Environmental water in the Goulburn system is held by the VEWH, CEWH and MDBA as part of the Living Murray program. The CEWH is the largest holder of environmental water in the Goulburn system. Availability and use of Commonwealth environmental water is critical to achieving outcomes in the Goulburn River. Environmental water held on behalf of the Living Murray program may also assist in meeting objectives in the Goulburn system en route to icon sites in the Murray system.

Environmental water may need to be delivered through the Goulburn system to meet a downstream environmental objective. Where possible, these releases are managed to achieve outcomes in the Goulburn system before being reused downstream.

Environmental targets can also be met by water delivered from Lake Eildon to meet downstream demands in the River Murray (known as inter-valley transfers). Goulburn inter-valley transfers occur at times during the irrigation season, from spring to autumn. These flows may assist in achieving the desired environmental objectives without the need to release environmental water.

The priority reaches are reaches 4 and 5 (see below) in the lower Goulburn River as they are the most flow-stressed sections of the river. Delivery of environmental flows to these target reaches also provides benefits and meets some environmental targets in upstream reaches. The use of environmental water to target objectives above the Goulburn Weir (reaches 1–3) is limited as they receive significant flows for the purpose of transferring consumptive water from Lake Eildon to Waranga Basin. These flows often meet or exceed environmental flow targets in this part of the system for most of the year.

System map

Goulburn System
Grey river reaches have been included for context. The numbered reaches indicate where relevant environmental flow studies have been undertaken. Coloured reaches can receive environmental water.

Environmental watering objectives in the Goulburn River

Fish icon
Protect and boost populations of native fish (including golden perch) by providing habitat flows and encouraging fish to migrate and spawn
Insect icon
Provide habitat and nourishment for waterbugs which provide energy, break down organic matter and support the river’s food chain
Landscape icon
Maintain the form of the river bank and channel and a diversity of riverbed surfaces to support all stream life
Plant icon
Increase aquatic and flood-tolerant plants within the river channel and lower banks to provide shelter and food for organisms further up the food chain and to stabilise the river bank

Environmental values

The Goulburn River supports a range of native fish species including golden perch, silver perch, Murray cod, trout cod, Macquarie perch and freshwater catfish. Its aquatic plants and submerged logs provide great diversity of habitat to support adult and juvenile fish. Bank plants are dominated by river red gums which provide habitat for many species including the squirrel glider. Birds such as egrets, herons and cormorants use trees along the river to roost and feed while frogs benefit from shallow areas.

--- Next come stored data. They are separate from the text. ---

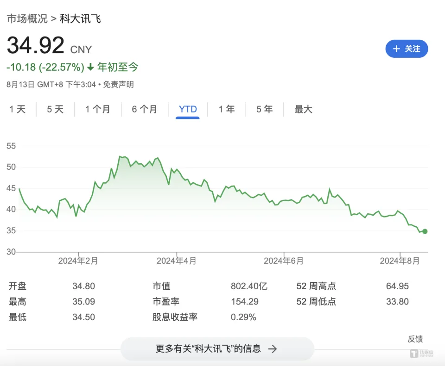Viewport: 445px width, 366px height.
Task: Show the 1 年 chart range
Action: coord(227,109)
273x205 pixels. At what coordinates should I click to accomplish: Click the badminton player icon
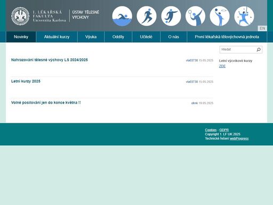[x=195, y=16]
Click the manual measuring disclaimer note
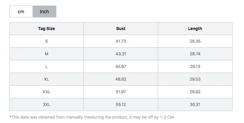Screen dimensions: 244x123 (92, 117)
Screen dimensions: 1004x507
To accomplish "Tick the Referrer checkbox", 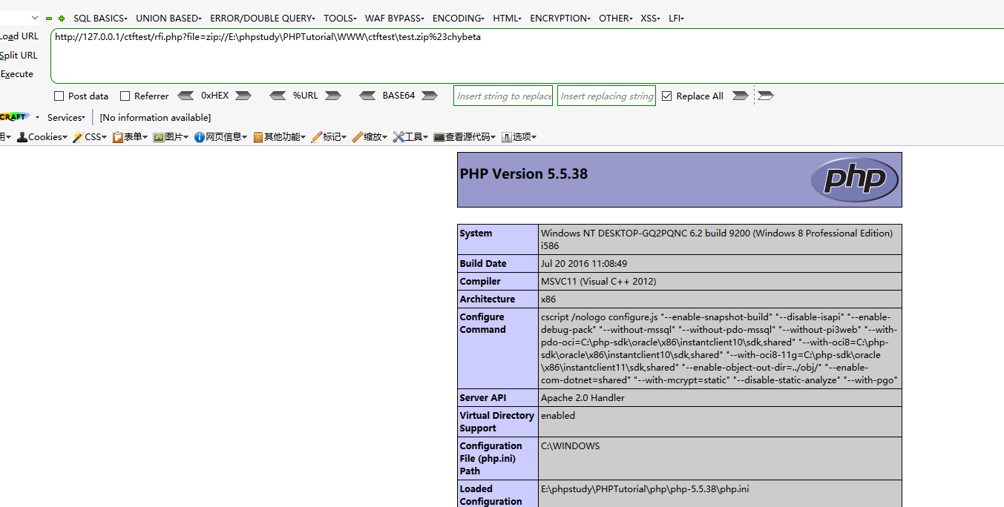I will tap(125, 96).
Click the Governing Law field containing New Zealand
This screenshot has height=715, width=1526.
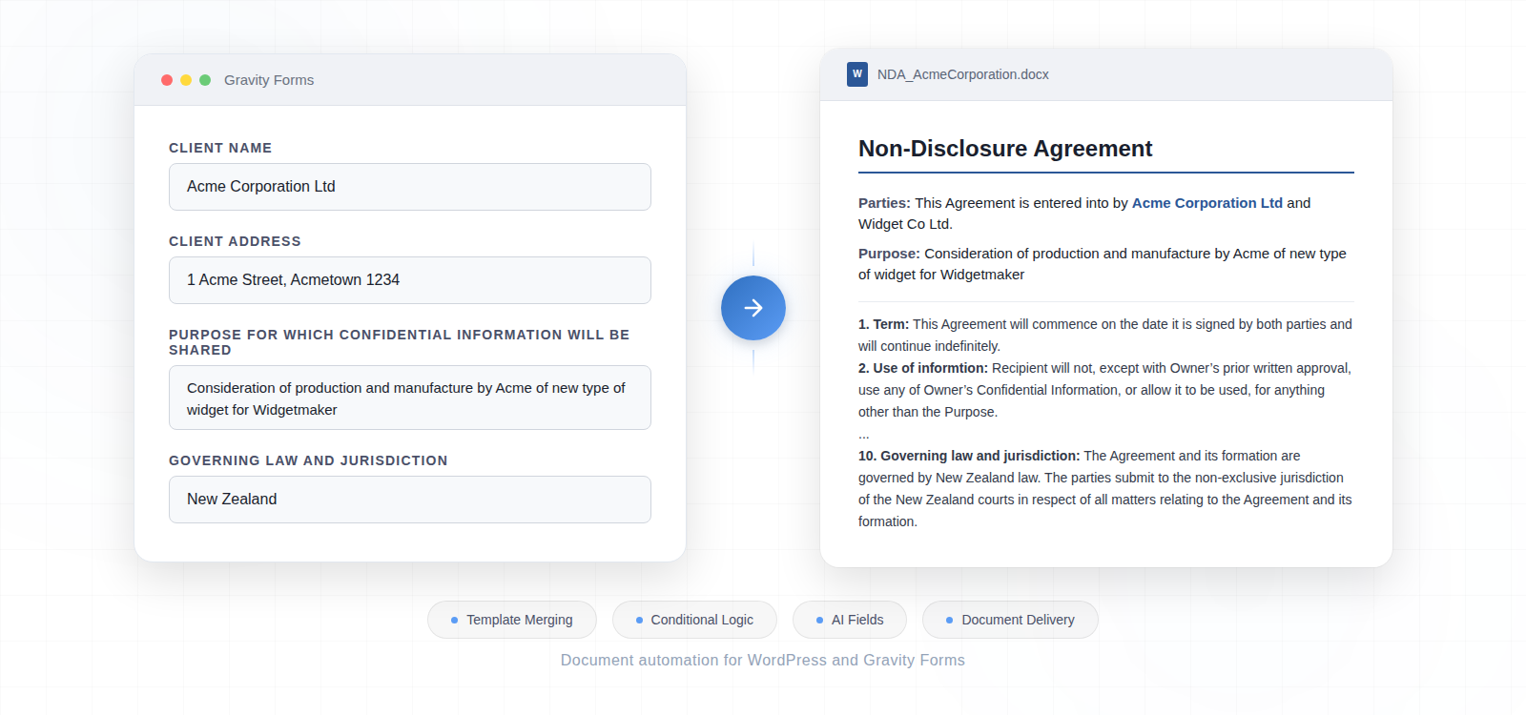pos(409,500)
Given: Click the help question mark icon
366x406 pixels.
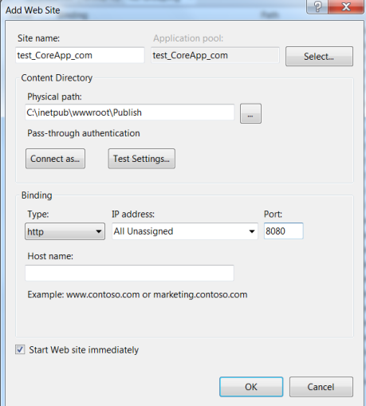Looking at the screenshot, I should tap(317, 6).
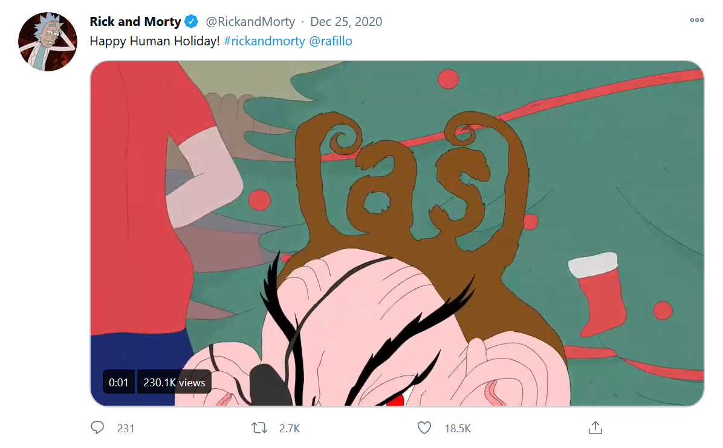The height and width of the screenshot is (448, 723).
Task: Open the @RickandMorty handle link
Action: point(250,22)
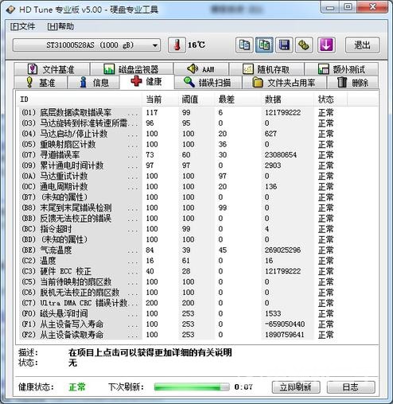The height and width of the screenshot is (404, 393).
Task: Switch to the 磁盘监视器 tab
Action: 131,69
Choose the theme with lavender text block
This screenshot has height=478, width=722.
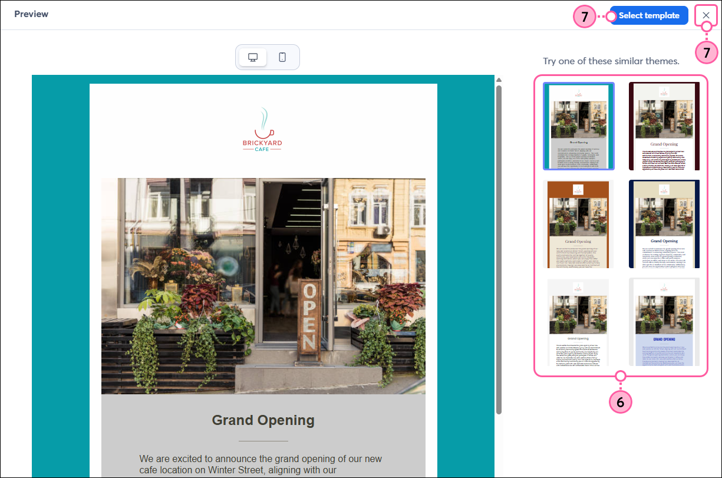[664, 321]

Mid-Goulburn River tributaries between Lake Eildon and Goulburn Weir are important for Macquarie perch habitat while freshwater catfish can be found in lagoons connected to the Goulburn River. The lower Goulburn River below the Goulburn Weir is a significant source of golden perch recruitment (when animals survive to settlement or maturity), and monitoring shows successful breeding in response to environmental water.

Social and economic values

The Goulburn River contributes a large proportion of water for the Murray–Darling Basin. As part of the Goulburn Broken catchment, it covers two percent of the area of the basin and contributes 11 percent of the water for use in the basin. The majority of this water is used by irrigated agriculture. The Goulburn River is popular for recreation, fishing and boating. Fishing in particular provides substantial economic and social benefits to the region and the river supplies water for towns and stock and domestic users. The river's floodplain also has many important Aboriginal cultural heritage sites such as scar trees, mounds, stone artefact scatters and middens. The Goulburn River continues to be a place of importance for Traditional Owners and their Nations.

Conditions mid-2016

The dry conditions of 2014–15 became even more severe in 2015–16. Only very small fluctuations in river level occurred from unregulated flows (natural streamflows that can't be captured in major reservoirs or storages), meaning environmental water deliveries provided the only significant higher flows and flow variability in the lower Goulburn River (reaches 4 and 5). Water released from Lake Eildon and extracted from the river at Goulburn Weir met or exceeded some environmental targets in the mid-Goulburn River (reaches 1, 2 and 3).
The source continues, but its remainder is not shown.